Change "radio" to "antenna" in the records between the lines holding "Open the radio icon in the bottom bar" and "(x=1337, y=597)", inclusive, and give those lines again with nothing else altered.

**Given data:**
-=-=-=-=-
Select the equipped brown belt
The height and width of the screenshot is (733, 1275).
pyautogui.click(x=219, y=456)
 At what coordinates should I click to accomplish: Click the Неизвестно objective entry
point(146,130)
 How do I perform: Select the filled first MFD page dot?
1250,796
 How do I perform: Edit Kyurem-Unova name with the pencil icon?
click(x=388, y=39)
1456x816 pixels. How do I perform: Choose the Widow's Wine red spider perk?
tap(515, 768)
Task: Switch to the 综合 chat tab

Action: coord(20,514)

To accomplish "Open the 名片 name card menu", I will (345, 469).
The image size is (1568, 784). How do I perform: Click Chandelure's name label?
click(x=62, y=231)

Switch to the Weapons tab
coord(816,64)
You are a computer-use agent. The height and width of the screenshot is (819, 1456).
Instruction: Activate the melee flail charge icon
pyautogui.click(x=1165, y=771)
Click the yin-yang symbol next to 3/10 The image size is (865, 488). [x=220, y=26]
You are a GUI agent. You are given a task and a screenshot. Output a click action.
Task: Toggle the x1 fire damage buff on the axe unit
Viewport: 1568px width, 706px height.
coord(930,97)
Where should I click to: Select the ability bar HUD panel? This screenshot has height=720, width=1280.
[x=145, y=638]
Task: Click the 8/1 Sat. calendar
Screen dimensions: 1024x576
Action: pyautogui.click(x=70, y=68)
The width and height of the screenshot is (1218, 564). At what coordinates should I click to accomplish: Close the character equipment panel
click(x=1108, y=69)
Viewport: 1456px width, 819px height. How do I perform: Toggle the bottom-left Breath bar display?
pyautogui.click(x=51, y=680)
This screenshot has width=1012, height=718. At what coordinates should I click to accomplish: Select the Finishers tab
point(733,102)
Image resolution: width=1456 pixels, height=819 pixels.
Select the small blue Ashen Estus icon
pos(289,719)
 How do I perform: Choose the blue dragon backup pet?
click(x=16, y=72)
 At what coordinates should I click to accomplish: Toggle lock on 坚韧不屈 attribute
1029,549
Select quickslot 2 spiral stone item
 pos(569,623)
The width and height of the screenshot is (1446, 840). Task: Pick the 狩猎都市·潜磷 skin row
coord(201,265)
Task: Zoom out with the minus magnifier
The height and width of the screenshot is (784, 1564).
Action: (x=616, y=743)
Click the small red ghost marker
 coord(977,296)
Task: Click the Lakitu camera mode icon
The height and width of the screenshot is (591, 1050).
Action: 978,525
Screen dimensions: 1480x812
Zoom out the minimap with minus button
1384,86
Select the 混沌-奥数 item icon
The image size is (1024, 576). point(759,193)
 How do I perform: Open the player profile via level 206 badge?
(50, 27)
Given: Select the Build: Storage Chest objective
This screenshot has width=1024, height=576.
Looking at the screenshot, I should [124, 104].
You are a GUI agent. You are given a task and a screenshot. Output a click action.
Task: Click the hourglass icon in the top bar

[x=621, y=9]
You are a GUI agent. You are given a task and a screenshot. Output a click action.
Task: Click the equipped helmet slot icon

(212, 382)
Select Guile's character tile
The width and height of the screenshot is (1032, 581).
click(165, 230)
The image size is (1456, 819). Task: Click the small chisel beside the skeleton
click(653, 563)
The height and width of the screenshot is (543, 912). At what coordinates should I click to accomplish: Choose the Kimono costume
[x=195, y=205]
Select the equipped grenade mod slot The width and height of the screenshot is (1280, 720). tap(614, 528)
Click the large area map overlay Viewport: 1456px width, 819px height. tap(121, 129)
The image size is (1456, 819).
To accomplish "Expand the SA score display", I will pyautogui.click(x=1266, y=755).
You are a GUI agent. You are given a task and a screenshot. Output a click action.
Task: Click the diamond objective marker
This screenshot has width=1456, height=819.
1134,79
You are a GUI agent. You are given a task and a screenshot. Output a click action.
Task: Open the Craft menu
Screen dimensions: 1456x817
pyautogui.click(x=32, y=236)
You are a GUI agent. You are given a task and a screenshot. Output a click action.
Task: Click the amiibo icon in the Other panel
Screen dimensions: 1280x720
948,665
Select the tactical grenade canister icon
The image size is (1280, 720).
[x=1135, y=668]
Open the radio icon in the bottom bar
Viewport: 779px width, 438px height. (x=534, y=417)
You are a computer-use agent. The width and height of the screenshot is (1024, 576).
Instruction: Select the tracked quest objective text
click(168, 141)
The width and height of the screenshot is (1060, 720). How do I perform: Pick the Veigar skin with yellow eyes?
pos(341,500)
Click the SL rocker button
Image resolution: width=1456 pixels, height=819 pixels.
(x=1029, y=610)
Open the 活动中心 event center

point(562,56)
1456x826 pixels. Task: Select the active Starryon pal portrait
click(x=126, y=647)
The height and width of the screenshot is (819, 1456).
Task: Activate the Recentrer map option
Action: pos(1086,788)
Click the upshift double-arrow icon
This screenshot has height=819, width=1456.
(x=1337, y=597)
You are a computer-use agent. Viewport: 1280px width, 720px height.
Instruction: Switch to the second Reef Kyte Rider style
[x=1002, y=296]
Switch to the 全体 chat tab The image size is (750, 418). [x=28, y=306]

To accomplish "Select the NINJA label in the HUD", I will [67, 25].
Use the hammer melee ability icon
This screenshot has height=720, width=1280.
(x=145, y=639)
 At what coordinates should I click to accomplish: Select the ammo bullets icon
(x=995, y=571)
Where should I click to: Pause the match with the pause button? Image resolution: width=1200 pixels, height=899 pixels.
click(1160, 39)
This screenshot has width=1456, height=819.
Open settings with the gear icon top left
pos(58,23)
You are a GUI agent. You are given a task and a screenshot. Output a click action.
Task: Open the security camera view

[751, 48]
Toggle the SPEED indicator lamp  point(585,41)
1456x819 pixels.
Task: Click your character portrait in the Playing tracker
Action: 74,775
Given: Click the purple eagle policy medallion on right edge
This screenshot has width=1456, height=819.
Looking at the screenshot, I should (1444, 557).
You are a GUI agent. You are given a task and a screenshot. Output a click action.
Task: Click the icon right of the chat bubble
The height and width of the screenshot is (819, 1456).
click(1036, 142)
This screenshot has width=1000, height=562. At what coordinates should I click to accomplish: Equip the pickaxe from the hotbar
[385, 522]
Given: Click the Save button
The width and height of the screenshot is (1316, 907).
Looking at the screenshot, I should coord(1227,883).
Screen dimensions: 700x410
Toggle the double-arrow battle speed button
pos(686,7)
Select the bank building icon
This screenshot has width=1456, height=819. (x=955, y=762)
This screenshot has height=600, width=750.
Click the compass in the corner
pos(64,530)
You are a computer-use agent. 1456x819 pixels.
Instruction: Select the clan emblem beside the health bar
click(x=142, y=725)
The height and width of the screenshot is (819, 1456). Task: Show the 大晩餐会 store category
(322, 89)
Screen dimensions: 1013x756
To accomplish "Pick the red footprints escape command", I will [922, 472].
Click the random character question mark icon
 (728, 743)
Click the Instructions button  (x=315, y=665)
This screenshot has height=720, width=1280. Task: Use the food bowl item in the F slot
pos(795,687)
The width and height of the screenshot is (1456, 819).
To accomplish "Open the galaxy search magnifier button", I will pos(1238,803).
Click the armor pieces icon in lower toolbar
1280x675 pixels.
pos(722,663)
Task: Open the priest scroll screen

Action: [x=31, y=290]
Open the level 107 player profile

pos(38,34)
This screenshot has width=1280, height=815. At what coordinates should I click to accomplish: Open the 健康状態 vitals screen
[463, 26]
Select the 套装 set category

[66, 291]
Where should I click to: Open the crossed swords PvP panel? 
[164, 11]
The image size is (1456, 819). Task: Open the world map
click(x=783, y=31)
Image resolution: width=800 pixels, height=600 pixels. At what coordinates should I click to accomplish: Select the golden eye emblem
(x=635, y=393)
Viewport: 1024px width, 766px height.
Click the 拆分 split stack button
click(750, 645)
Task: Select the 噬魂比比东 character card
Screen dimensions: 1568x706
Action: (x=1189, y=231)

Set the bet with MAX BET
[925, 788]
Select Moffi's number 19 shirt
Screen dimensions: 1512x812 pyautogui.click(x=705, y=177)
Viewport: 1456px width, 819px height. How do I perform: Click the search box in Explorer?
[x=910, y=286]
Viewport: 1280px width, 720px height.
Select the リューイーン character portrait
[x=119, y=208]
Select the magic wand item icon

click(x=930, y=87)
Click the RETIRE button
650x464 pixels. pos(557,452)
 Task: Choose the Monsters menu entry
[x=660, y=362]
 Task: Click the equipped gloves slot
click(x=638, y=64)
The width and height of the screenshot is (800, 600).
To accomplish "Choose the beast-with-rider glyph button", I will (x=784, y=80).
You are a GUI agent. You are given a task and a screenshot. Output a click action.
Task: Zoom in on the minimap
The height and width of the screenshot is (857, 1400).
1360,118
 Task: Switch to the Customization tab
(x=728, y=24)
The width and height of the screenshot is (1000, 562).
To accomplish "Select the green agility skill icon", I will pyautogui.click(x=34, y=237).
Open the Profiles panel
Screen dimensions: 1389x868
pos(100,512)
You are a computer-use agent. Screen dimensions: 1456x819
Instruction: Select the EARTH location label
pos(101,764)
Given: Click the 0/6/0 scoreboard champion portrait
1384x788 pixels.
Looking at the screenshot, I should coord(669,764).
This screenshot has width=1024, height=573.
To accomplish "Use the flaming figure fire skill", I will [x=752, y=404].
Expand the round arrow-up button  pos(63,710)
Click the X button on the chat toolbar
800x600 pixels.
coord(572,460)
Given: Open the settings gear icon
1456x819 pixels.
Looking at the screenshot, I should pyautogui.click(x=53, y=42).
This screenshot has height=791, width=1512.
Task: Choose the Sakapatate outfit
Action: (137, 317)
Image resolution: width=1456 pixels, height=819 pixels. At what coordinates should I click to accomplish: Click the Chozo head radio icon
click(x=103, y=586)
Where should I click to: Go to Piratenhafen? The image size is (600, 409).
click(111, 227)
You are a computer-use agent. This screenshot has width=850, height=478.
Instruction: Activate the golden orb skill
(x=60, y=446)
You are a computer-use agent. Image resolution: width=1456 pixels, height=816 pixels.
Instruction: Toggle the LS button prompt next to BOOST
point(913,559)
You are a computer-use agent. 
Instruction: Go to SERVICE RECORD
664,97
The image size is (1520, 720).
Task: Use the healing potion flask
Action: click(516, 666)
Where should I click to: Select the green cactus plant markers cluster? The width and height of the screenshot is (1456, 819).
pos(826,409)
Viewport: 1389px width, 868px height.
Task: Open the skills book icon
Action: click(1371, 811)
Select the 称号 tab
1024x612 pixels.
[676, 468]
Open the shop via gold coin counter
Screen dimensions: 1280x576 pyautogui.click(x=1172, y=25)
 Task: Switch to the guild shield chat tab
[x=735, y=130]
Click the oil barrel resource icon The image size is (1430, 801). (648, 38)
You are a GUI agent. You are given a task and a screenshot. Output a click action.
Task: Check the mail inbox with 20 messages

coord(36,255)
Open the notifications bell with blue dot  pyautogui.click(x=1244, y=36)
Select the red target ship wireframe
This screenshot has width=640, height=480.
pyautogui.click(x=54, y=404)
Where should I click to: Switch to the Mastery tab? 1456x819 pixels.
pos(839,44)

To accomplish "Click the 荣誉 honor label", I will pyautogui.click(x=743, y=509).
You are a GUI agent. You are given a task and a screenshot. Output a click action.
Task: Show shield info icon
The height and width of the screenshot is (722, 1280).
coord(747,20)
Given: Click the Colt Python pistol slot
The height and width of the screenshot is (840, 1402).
-=-=-=-=-
**Written answer:**
Open the antenna icon in the bottom bar
Viewport: 779px width, 438px height. (x=534, y=417)
You are a computer-use agent. The width and height of the screenshot is (1024, 576).
Instruction: Select the tracked quest objective text
click(168, 141)
The width and height of the screenshot is (1060, 720). How do I perform: Pick the Veigar skin with yellow eyes?
pos(341,500)
Click the SL rocker button
Image resolution: width=1456 pixels, height=819 pixels.
(x=1029, y=610)
Open the 活动中心 event center

point(562,56)
1456x826 pixels. Task: Select the active Starryon pal portrait
click(x=126, y=647)
The height and width of the screenshot is (819, 1456).
Task: Activate the Recentrer map option
Action: pos(1086,788)
Click the upshift double-arrow icon
This screenshot has height=819, width=1456.
(x=1337, y=597)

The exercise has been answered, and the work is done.